In this work I was the main researcher and we studied such a fascinating subject as the origin of agriculture in the Iberian Peninsula and North Africa. It was a project that included different European and Spanish institutions and we approached the subject from different angles. We have succeeded in significantly advancing the knowledge of the beginnings of agricultural practices. We identify the species concerned, the agricultural technology used, and we place the peninsula and North Africa on the map of the countries where it is possible to approach this subject.

He also co-directed a macro-project on agriculture and innovation. What was it like participating in this work?

It was a very interesting project, in which I was co-director with a researcher from the French CNRS. We bring together here a very large group of European researchers and we approach the study of pre-industrial agriculture according to three axes: crops, techniques and agricultural landscapes from prehistory to the present day, based on case studies. It was very interesting because it allowed us to closely explore the permanence of very archaic agricultural systems, techniques and practices until the s. XX, both in Europe and on other continents.

Coming back to the present, how important is it to recover agricultural species that are on the verge of extinction?

I have worked a lot on the documentation of very old agricultural species which are still cultivated in a very minority way in our fields.

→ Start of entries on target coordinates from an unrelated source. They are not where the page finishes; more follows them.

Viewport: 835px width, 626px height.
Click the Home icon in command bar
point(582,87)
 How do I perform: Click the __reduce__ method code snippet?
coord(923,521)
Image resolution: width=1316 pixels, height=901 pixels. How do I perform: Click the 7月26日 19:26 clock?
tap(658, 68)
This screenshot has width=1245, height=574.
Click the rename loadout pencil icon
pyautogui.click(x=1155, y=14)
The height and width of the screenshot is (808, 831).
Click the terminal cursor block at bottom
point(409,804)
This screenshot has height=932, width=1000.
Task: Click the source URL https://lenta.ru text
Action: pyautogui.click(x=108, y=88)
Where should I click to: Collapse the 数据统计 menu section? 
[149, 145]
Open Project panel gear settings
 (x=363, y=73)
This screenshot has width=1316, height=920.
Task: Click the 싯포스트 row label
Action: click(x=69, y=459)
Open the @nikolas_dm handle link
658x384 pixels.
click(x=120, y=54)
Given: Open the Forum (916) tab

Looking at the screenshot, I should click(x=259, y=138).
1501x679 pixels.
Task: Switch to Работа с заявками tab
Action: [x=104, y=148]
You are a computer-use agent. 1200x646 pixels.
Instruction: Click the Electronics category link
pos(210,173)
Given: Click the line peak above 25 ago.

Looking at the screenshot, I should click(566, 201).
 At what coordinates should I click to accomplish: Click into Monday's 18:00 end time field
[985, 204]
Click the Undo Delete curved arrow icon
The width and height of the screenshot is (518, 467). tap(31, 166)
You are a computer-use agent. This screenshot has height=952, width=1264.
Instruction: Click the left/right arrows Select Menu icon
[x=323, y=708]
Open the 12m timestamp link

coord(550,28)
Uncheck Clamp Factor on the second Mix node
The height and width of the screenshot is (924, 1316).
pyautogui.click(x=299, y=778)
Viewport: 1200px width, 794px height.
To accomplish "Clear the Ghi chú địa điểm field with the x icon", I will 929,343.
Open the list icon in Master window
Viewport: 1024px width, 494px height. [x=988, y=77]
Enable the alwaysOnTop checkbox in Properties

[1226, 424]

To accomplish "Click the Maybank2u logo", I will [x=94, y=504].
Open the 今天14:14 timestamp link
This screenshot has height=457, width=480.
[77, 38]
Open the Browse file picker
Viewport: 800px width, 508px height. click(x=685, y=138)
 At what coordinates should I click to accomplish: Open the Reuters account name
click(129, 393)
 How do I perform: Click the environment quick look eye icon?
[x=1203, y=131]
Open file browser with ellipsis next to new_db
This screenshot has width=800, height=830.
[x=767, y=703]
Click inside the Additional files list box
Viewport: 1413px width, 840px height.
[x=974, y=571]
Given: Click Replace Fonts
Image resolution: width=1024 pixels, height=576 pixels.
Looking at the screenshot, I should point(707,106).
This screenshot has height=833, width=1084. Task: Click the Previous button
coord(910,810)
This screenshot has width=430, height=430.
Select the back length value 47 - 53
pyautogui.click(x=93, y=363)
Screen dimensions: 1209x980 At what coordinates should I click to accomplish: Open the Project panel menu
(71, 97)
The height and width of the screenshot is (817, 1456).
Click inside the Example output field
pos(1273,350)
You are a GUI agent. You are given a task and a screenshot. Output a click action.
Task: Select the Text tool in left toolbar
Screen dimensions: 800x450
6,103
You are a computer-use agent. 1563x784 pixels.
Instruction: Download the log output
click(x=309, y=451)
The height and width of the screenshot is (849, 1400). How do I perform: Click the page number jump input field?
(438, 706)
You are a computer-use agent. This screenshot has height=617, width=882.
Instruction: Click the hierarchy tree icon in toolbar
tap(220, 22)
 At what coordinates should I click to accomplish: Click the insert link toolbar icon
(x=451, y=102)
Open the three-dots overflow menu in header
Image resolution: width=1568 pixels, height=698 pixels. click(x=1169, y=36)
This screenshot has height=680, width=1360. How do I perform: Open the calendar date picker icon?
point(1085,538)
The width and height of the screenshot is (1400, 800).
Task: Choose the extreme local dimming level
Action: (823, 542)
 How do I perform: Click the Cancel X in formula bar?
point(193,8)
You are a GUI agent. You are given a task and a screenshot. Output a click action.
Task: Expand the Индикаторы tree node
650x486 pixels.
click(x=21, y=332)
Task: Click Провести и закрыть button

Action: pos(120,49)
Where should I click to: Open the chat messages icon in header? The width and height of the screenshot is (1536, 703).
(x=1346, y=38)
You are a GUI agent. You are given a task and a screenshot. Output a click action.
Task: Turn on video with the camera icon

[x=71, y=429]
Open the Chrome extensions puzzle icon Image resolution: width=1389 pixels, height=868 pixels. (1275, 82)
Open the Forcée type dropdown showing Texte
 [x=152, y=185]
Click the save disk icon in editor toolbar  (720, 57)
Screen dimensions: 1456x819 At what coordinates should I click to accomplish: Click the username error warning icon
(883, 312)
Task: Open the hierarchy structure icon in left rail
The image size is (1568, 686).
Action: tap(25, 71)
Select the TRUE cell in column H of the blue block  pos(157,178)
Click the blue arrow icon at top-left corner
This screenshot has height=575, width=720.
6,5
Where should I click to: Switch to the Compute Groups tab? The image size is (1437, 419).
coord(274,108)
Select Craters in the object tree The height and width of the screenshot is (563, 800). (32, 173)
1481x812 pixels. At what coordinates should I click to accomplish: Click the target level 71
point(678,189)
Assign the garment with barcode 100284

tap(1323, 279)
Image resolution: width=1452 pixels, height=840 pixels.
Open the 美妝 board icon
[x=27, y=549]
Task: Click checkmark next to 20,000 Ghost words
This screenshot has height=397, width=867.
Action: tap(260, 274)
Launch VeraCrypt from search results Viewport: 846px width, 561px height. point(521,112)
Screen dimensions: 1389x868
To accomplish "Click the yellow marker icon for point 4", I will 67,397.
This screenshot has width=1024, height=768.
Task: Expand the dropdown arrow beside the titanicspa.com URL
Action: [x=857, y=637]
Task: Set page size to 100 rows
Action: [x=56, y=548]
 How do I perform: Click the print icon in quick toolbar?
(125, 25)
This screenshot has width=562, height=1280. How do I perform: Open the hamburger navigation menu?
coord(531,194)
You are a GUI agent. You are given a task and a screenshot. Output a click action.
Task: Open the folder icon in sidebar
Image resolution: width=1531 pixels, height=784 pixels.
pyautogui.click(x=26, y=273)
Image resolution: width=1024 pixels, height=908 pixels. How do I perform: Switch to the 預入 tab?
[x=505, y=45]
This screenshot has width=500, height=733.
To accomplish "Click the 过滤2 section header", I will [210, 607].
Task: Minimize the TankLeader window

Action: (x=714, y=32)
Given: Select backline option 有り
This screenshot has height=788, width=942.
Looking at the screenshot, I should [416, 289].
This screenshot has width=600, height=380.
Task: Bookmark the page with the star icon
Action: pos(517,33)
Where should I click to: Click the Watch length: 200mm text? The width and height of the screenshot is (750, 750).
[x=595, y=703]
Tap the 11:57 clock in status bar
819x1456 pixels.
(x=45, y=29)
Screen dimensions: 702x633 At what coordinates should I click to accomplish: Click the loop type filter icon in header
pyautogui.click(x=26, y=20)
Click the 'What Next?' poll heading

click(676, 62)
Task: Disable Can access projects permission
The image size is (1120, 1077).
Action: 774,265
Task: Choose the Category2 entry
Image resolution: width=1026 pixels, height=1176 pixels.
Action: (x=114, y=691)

Getting to know firsthand, from the actual farmers who maintained them, their stories, their management methods, their use, and all the knowledge associated with them, was a real privilege. This ancient knowledge, which inevitably disappears when farmers stop planting certain species because their use no longer makes sense in their economy, constitutes an immeasurable source of knowledge on the species themselves, on their adaptation to certain territories or ecosystems. , or their resistance to pests among others. . They are also a genetic resource of interest for more sustainable agriculture.

And those who have already disappeared?

In many cases, these species are kept in germplasm banks, but ancient knowledge is less protected.

How do you assess that in the Spanish ERCs the majority of the people leading these projects are women?

I think it’s a great result. In the case of the CSIC, the four successful researchers are women. I think it’s good news to see how our participation has gradually increased, as well as the success rate of projects led by scientists. A success worth celebrating!